Chawana Tariro D, Gandhi Monica, Nathoo Kusum, Ngara Bernard, Louie Alexander, Horng Howard, Katzenstein David, Metcalfe John, Nhachi Charles F B
*Department of Clinical Pharmacology, University of Zimbabwe, Harare, Zimbabwe; †Division of HIV, Infectious Diseases, and Global Medicine, Department of Medicine, University of California San Francisco, San Francisco, CA; ‡Department of Paediatrics, University of Zimbabwe, Harare, Zimbabwe; §Department of Community Medicine, University of Zimbabwe, Harare, Zimbabwe; ‖Division of Infectious Diseases, Department of Medicine, Stanford University, Stanford, CA; and ¶Division of Pulmonary and Critical Care, Department of Medicine, University of California San Francisco, San Francisco, CA.
J Acquir Immune Defic Syndr. 2017 Sep 1;76(1):55-59. doi: 10.1097/QAI.0000000000001452.
Adequate antiretroviral exposure is crucial to virological suppression. We assessed the relationship between atazanavir hair levels with self-reported adherence, virological outcomes, and the effect of a home-based adherence intervention in HIV-infected adolescents failing second-line antiretroviral treatment in Zimbabwe.
HIV-infected adolescents on atazanavir/ritonavir-based second-line treatment for ≥6 months with viral load (VL) >1000 copies/mL were randomized to either standard care (control) or standard care plus modified directly administered antiretroviral therapy (intervention).
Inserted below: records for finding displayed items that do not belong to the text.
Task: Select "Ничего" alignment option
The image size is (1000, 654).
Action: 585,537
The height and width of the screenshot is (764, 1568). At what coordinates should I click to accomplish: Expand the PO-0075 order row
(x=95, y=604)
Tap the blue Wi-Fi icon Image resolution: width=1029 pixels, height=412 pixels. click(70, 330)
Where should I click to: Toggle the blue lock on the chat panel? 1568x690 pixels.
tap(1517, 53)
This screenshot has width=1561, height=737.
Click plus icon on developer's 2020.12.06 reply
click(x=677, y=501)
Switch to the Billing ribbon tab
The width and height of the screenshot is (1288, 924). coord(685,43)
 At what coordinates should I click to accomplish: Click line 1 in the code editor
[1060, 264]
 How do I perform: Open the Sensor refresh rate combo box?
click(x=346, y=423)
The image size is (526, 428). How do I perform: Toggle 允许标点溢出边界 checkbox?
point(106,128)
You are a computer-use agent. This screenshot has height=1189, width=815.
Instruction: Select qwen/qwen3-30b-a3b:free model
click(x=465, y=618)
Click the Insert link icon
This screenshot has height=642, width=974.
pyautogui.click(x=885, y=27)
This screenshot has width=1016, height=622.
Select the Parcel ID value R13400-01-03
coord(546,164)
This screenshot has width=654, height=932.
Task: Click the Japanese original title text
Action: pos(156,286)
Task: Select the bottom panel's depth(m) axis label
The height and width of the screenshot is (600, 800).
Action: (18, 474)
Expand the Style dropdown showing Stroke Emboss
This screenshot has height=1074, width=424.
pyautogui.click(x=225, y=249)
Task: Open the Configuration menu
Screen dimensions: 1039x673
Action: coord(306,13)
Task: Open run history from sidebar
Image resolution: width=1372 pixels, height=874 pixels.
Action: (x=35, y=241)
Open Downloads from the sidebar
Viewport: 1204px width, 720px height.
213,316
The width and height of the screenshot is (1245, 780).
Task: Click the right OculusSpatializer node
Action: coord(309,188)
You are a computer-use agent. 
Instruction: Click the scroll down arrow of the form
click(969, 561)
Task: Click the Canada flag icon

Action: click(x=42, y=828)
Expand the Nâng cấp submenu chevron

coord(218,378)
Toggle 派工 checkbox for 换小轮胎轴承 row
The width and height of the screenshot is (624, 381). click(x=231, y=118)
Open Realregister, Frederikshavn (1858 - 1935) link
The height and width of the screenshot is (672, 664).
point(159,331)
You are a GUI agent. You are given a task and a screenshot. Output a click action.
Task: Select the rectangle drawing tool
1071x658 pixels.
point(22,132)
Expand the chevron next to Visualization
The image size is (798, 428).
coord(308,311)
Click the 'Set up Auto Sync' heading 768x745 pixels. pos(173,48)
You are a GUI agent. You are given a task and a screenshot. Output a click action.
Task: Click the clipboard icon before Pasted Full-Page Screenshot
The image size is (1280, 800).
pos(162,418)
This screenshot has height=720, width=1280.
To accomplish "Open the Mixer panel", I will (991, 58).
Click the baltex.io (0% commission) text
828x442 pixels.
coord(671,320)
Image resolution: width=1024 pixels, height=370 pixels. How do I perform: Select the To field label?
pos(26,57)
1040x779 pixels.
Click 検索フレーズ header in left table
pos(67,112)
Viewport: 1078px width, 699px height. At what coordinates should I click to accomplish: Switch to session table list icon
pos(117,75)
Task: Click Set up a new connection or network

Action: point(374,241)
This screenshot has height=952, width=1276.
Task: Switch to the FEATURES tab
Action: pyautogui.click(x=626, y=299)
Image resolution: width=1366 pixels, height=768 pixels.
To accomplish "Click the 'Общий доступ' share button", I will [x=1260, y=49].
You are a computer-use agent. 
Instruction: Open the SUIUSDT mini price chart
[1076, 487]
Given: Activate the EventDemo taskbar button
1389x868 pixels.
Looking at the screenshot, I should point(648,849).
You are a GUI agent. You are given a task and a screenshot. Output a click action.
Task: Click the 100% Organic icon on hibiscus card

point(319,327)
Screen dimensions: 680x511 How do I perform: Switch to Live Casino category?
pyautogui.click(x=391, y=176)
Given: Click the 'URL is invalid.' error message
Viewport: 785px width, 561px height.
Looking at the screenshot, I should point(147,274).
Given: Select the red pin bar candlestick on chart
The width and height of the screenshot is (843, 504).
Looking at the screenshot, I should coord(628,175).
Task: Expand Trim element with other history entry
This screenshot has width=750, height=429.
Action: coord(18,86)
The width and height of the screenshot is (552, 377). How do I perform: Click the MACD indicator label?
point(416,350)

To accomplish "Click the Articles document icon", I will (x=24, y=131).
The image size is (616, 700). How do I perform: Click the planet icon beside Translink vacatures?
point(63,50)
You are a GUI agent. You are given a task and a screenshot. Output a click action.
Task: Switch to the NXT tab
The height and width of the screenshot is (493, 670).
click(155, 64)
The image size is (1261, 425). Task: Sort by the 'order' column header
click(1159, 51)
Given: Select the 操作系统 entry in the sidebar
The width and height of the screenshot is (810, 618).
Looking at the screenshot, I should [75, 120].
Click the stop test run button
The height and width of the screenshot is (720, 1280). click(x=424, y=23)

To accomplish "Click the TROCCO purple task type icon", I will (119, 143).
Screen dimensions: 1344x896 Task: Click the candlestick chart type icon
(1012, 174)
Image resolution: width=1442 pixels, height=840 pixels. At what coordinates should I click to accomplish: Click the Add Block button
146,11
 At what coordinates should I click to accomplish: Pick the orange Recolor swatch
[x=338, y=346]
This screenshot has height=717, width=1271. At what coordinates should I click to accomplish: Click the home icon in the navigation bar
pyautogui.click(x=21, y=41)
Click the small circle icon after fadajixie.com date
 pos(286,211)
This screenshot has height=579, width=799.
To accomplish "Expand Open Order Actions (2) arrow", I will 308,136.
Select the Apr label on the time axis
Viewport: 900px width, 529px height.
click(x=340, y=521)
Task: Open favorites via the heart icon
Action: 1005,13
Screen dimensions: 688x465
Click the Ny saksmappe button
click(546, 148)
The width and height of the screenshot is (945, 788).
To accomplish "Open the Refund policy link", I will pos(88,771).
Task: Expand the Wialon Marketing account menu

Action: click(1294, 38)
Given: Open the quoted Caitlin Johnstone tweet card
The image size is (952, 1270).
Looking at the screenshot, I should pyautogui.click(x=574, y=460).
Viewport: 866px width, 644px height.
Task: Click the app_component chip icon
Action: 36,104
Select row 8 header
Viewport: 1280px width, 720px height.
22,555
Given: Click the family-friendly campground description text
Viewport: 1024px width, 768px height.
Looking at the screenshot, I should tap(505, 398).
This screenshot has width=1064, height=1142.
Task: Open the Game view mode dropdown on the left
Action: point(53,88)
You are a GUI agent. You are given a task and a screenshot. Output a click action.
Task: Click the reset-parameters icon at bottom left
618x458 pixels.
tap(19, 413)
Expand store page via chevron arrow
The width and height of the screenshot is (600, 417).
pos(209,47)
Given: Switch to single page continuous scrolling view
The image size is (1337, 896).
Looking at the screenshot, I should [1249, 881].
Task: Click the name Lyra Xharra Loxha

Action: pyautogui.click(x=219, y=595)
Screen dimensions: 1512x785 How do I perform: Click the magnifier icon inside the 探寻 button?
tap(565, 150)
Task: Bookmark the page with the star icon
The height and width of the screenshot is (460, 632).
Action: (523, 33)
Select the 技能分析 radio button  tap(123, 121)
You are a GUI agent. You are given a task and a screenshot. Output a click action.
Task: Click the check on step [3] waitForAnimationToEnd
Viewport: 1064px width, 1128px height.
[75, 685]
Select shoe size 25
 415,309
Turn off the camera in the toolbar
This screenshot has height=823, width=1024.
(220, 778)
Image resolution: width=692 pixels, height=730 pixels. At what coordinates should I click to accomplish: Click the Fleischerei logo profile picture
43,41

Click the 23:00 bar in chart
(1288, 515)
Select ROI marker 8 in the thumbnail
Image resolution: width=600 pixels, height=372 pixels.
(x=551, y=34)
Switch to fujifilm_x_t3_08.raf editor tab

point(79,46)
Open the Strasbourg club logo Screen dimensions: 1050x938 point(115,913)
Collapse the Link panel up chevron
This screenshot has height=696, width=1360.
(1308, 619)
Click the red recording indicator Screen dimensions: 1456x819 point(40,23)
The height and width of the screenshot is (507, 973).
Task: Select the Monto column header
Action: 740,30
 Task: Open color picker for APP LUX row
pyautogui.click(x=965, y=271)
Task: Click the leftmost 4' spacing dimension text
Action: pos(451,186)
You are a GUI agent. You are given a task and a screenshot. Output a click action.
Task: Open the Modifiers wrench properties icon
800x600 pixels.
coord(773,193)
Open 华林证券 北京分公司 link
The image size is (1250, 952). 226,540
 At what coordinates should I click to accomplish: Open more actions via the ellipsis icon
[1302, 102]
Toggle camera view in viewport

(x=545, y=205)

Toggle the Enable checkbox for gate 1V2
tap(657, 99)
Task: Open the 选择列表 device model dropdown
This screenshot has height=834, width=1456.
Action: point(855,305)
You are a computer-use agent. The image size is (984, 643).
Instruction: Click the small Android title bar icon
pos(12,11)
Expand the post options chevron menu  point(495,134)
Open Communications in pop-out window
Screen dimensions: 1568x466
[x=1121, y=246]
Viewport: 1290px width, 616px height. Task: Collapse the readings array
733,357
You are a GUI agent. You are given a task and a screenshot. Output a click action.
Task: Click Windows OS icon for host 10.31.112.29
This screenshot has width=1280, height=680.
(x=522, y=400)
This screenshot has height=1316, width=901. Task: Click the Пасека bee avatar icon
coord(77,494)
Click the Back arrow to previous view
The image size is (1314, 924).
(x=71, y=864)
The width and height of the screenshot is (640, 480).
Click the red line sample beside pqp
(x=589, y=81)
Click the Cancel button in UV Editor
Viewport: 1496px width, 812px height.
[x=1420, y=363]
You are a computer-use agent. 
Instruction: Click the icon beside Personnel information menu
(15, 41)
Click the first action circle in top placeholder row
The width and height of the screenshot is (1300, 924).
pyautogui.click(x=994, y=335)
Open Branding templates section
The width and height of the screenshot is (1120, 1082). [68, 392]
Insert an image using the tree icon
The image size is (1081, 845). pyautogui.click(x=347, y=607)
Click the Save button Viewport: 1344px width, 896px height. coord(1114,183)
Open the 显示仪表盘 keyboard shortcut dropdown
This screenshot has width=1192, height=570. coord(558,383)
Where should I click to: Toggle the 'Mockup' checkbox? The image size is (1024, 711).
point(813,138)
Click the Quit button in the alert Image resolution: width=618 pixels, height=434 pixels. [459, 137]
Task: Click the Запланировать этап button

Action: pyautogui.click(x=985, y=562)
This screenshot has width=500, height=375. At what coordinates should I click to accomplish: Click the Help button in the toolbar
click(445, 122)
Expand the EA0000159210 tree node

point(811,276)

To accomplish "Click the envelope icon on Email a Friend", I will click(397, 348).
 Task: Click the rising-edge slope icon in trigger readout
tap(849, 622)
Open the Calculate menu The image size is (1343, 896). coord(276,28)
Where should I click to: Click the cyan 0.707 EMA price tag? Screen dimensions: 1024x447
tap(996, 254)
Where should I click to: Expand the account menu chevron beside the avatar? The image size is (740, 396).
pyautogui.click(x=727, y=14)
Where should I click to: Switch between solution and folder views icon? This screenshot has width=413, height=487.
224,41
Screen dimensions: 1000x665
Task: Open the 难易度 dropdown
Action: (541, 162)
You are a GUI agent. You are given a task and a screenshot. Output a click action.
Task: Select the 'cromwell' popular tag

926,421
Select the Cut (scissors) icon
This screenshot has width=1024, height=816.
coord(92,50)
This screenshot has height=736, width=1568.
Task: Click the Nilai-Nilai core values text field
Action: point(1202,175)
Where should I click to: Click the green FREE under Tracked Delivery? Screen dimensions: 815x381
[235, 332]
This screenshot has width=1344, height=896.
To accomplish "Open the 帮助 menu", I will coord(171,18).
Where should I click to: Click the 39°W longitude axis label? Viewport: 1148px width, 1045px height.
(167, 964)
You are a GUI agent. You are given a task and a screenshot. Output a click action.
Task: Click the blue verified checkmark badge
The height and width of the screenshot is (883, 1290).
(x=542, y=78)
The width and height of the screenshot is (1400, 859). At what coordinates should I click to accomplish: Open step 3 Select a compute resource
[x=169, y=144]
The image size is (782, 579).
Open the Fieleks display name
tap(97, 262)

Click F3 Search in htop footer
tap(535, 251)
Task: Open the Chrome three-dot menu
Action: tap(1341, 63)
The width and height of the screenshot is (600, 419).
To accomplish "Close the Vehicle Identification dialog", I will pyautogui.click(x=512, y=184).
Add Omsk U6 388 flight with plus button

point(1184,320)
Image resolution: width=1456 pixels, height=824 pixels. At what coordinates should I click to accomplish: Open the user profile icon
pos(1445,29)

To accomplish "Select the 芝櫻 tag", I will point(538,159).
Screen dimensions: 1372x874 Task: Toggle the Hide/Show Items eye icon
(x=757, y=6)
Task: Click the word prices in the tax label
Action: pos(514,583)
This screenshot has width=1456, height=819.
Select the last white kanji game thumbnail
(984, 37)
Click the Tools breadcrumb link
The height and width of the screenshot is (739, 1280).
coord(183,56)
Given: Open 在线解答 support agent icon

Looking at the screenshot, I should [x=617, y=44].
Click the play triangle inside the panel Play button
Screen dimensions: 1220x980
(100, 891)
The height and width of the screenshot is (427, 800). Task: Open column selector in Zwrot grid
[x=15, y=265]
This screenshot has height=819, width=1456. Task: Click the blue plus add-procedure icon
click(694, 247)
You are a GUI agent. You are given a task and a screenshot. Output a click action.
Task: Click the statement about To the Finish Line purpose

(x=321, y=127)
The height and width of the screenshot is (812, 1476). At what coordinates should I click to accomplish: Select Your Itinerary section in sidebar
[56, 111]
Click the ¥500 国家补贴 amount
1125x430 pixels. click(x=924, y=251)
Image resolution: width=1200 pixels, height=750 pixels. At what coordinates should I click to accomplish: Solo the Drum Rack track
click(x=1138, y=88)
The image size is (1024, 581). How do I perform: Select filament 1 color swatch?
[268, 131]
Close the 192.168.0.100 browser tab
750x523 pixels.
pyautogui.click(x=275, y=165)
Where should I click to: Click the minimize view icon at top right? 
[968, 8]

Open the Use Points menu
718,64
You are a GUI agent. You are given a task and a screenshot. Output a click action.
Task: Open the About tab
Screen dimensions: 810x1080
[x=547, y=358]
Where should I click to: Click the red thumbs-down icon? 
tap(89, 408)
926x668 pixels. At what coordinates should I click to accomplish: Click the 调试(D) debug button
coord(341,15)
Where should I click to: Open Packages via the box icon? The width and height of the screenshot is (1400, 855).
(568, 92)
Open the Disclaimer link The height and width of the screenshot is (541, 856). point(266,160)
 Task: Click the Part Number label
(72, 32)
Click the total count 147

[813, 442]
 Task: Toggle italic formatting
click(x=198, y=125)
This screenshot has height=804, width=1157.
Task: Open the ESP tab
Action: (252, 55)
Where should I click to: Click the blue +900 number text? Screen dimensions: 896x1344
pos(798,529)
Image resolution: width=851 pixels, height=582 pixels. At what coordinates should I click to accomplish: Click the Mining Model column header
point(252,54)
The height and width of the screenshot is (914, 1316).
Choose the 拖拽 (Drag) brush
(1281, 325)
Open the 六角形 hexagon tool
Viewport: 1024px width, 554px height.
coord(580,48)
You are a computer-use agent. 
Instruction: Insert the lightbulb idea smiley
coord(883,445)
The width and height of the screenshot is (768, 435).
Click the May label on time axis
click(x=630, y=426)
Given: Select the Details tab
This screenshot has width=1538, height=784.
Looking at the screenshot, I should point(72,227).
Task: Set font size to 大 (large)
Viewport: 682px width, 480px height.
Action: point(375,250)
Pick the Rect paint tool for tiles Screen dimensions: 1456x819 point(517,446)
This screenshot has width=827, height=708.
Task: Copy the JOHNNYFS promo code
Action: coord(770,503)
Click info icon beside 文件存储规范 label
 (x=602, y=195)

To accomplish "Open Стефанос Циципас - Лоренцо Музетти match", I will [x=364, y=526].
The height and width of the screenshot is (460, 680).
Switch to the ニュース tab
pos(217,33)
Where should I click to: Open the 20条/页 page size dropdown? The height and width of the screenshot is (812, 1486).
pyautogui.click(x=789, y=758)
Questionnaires were administered; VL and hair samples were collected at baseline and after 90 days in each group. Viral suppression was defined as <1000 copies/mL after follow-up.
Fifty adolescents (10-18 years) were enrolled; 23 (46%) were randomized to intervention and 27 (54%) to control. Atazanavir hair concentration <2.35 ng/mg (lower interquartile range for those with virological suppression) defined a cutoff below which most participants experienced virological failure. Male sex (P = 0.03), virological suppression at follow-up (P = 0.013), greater reduction in VL (P = 0.006), and change in average self-reported adherence over the previous month (P = 0.031) were associated with adequate (>2.35 ng/mg) hair concentrations. Participants with virological failure were more likely to have suboptimal atazanavir hair concentrations (RR = 7.2, 95% CI: 1 to 51, P = 0.049). There were no differences in atazanavir hair concentration between the arms after follow-up.
A threshold of atazanavir concentrations in hair (2.35 ng/mg), above which virological suppression was likely, was defined for adolescents failing second-line atazanavir/ritonavir-based ART in Zimbabwe. Male sex and better self-reported adherence were associated with adequate atazanavir hair concentrations. Antiretroviral hair concentrations may serve as a useful clinical tool among adolescents.
充分的抗逆转录病毒暴露对于病毒学抑制至关重要。我们评估了在津巴布韦接受二线抗逆转录病毒治疗失败的HIV感染青少年中,阿扎那韦头发水平与自我报告的依从性、病毒学结果之间的关系,以及家庭式依从性干预的效果。
接受基于阿扎那韦/利托那韦的二线治疗≥6个月且病毒载量(VL)>1000拷贝/mL的HIV感染青少年被随机分为标准护理组(对照组)或标准护理加改良直接给药抗逆转录病毒治疗组(干预组)。进行问卷调查;在每组的基线和90天后收集VL和头发样本。病毒抑制定义为随访后<1000拷贝/mL。
招募了50名青少年(10 - 18岁);23名(46%)被随机分配到干预组,27名(54%)被分配到对照组。阿扎那韦头发浓度<2.35 ng/mg(病毒学抑制者的下四分位数范围)定义了一个临界值,低于该临界值的大多数参与者经历了病毒学失败。男性(P = 0.03)、随访时的病毒学抑制(P = 0.013)、VL的更大降低(P = 0.006)以及前一个月自我报告依从性的变化(P = 0.031)与足够(>2.35 ng/mg)的头发浓度相关。病毒学失败的参与者更有可能阿扎那韦头发浓度不理想(RR = 7.2,95% CI:1至51,P = 0.049)。随访后两组之间阿扎那韦头发浓度没有差异。
对于在津巴布韦接受基于阿扎那韦/利托那韦的二线抗逆转录病毒治疗失败的青少年,定义了头发中阿扎那韦浓度的阈值(2.35 ng/mg),高于该阈值可能实现病毒学抑制。男性和更好的自我报告依从性与足够的阿扎那韦头发浓度相关。抗逆转录病毒头发浓度可能是青少年中一种有用的临床工具。